--- Page text ---
Creating the Pioneer St Corridor: How the Tree Made Me See my Neighbors Differently

Lindsay Campbell, New York. 
31 May 2016

Art, Science, Action: Green Cities Re-imagined

The tree made me see my neighbors differently.

I began to wonder how we can foster attachment and investment without exclusionary territoriality…Through stewardship, suddenly I realized I’m using the word “we”.

Since spring 2014, I have been making humble attempts to care for the street tree in front of my apartment building—described here. In becoming a steward, I began to perceive neighbors and passers-by as potential threats to the tree. Trash, dog poop, car doors, children’s feet, bicycles, and road salt: these were my challenges to conquer. About the new cultural institution on my block, Pioneer Works, I wrote:

“Also, we had a new hipster art space just two doors down, and all the parties and openings to go with it; this led to a rise in the foot traffic and cigarette butts we encountered on the street. Most mornings I would stoop to clean the accumulated garbage out of the pit.”

Suddenly, I was feeling like the grumpy old man in cartoons shouting, “get off my lawn!” despite the arts space being just the kind of engaged institution that one hopes to see in a neighborhood. I didn’t want to feel this way, and began to wonder how we can foster attachment and investment without exclusionary territoriality.

As anyone knows who has tried to create or grow something in the public realm, there will always be setbacks: intentional vandalism, accidental breakage, and slow decay. Doing this sort of stewardship necessitates constant, ongoing, and determined investment of time, energy, material inputs, and money. It requires some mix of stubbornness and optimism. And I’m not sure whether it requires crazy wisdom or beginner-mind naiveté, or a mix of both.

Stewardship day 4
A tree we stewarded on Pioneer St. Photo: Lindsay Campbell.

I certainly now see tree pits differently—I marvel at those who can create verdant 5 x 9 foot garden patches. I admire a well-crafted tree guard that can last through NYC winters. I want to learn the secrets from the winners of the Greenest Block in Brooklyn competition. I take pictures of everything from tomato plants and corn in mini-agricultural tree pits; to Midtown beds filled to the gills with manicured tulips, planted by building supers and Business Improvement Districts; to handmade tiny tree guards that look like the Brooklyn Bridge. I dream about tires, bathtubs, pickle barrels, boots, cinder blocks and many other forms of DIY container gardens that I see lovingly cared for on sidewalks and front yards. And I know that I *definitely* do not have a green thumb (yet).
--- Stored data ---
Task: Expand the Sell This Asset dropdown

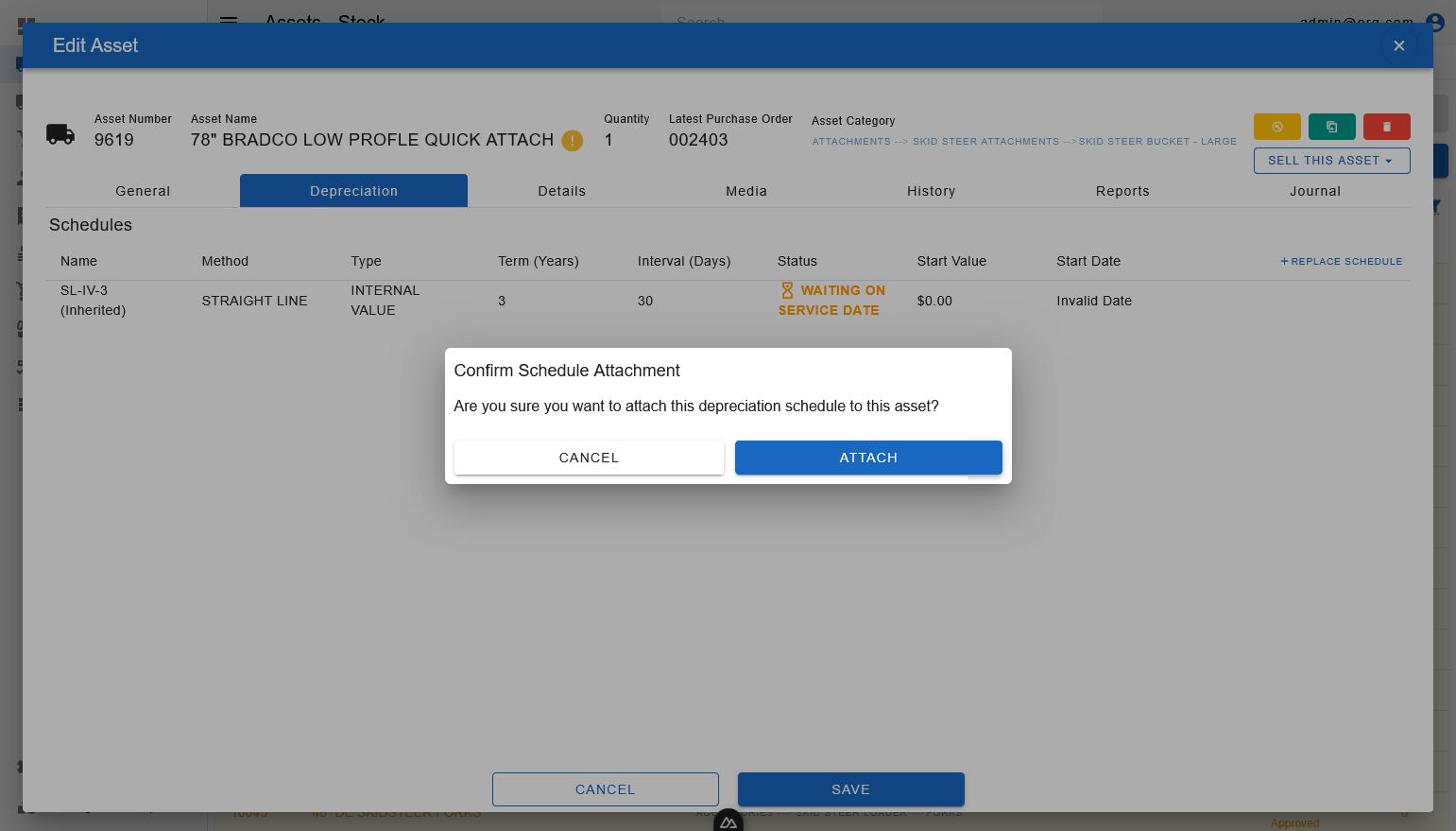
---
*Given exercise*: Continue the essay on stewarding the Pioneer St street tree, picking up after its last sentence. The material after the text is separate from it.

*Written reply*:
Tulip tree bed
Tulip flowers in tree bed, Midtown, Manhattan. Photo: Lindsay Campbell
Car tire planter
Tire planter in Washington, D.C. Photo: Natalie Campbell

But how could I come to see my neighbors differently? Not as threats, but as allies, compatriots, and fellow travelers in the urban forest?

In 2015, I met Carmen Bouyer, an artist in residence at Pioneer Works, whose practice focuses on sustainability, dialogue, and urban landscape. It took a community garden on public housing in the Rockaways, where we both have worked on a project called Landscapes of Resilience, to bring me together with my neighbor, Carmen, who had been working just a few doors down. Carmen had led workshops at the site where I was doing research on community stewardship post-Hurricane Sandy out in the Rockaways, focused on creating signage and lighting, engaging residents in proclaiming their love, attachment, and pride in place for Beach 41st Street.

I learned that Carmen, a Parisian-Brooklynite, was organizing a series of local NYC “Cultures of Resilience” roundtables, timed to align with the COP21 Meeting in Paris, and talking about what we can do to practice sustainability and resilience every day at home. She also shared updates from the climate talks, conveyed through news reports and activist and artist friends back in Paris.

Carmen invited me over to Pioneer Works to tour her studio space and the rest of the artists’ studios and community spaces. While I had walked through gallery shows on the ground floor and relaxed in their lovely backyard, I had never walked up the stairs, despite the many open studios they held: until now. Now I began to see possibility: meeting rooms, gathering spaces, even a community radio station. My prior conceptions about a “hipster” art space began to shift.

Then, Carmen told me about plantings of native plants she had done along the Brooklyn waterfront and lightbulbs began to go off. I encouraged Carmen to see the trees just outside her door as an area for ecological engagement. Maybe if Carmen and I worked together, we could get Pioneer Works not only to care for its incredible, shire-like landscape inside its fence, but to turn its gaze outward onto its immediate street, where the young street trees on the still-industrial, heavily truck-trafficked route were struggling. Maybe they would even let us run a hose from their tap, so we wouldn’t have to carry 10 gallon buckets down from the fourth floor to water our trees in the summer.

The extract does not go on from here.